Activity: What lines in the records below contain the string "computer"? Copy every one.

Records provided:
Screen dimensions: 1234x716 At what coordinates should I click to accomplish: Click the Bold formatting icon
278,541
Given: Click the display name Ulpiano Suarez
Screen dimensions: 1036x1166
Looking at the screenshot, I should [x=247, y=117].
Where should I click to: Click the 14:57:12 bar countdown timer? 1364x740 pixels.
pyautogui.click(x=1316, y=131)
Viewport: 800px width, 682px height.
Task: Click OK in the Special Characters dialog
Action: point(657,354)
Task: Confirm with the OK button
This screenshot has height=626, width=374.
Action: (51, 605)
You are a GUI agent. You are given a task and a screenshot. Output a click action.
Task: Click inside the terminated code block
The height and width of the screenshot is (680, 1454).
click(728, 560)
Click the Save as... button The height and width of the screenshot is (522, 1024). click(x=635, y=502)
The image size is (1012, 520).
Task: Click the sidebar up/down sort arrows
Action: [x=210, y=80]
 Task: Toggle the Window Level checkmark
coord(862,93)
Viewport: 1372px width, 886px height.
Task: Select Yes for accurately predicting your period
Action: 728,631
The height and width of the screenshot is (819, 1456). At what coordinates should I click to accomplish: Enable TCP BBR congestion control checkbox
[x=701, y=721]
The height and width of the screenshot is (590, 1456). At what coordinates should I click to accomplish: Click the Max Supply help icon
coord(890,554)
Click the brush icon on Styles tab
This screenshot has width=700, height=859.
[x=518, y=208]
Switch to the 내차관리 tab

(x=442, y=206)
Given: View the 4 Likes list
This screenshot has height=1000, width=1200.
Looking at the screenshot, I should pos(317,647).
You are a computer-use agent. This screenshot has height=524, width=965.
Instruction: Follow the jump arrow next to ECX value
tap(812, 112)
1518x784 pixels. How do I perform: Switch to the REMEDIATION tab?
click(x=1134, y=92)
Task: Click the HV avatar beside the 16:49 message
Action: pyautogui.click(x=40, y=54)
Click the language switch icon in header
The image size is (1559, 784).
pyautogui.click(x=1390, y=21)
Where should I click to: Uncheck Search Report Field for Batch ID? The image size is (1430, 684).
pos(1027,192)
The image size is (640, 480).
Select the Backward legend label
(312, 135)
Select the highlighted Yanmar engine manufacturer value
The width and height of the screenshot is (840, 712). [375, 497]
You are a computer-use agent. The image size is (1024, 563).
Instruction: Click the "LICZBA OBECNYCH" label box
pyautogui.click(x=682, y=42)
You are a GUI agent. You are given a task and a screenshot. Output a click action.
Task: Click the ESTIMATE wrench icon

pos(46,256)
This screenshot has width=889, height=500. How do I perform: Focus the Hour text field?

Answer section:
You are a computer-use agent. This screenshot has height=524, width=965.
You are a computer-use agent. The image size is (1024, 563).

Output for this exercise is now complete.